Task prompt =
Print every line of the listing below, starting with the line that holds "This screenshot has" and going on through the line that holds "Click the red", both included, and print nothing else.

Records to use =
▽

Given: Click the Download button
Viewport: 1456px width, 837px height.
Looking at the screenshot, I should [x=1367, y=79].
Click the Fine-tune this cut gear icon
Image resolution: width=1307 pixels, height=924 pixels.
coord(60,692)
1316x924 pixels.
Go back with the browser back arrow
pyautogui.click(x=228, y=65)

△
▽

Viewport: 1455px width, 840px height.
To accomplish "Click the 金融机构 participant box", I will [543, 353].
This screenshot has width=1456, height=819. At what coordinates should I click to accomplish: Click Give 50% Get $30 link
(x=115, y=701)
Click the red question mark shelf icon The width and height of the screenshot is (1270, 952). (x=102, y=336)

△

Task answer =
This screenshot has width=1456, height=819. At what coordinates should I click to accomplish: Click Give 50% Get $30 link
(x=115, y=701)
Click the red question mark shelf icon The width and height of the screenshot is (1270, 952). (x=102, y=336)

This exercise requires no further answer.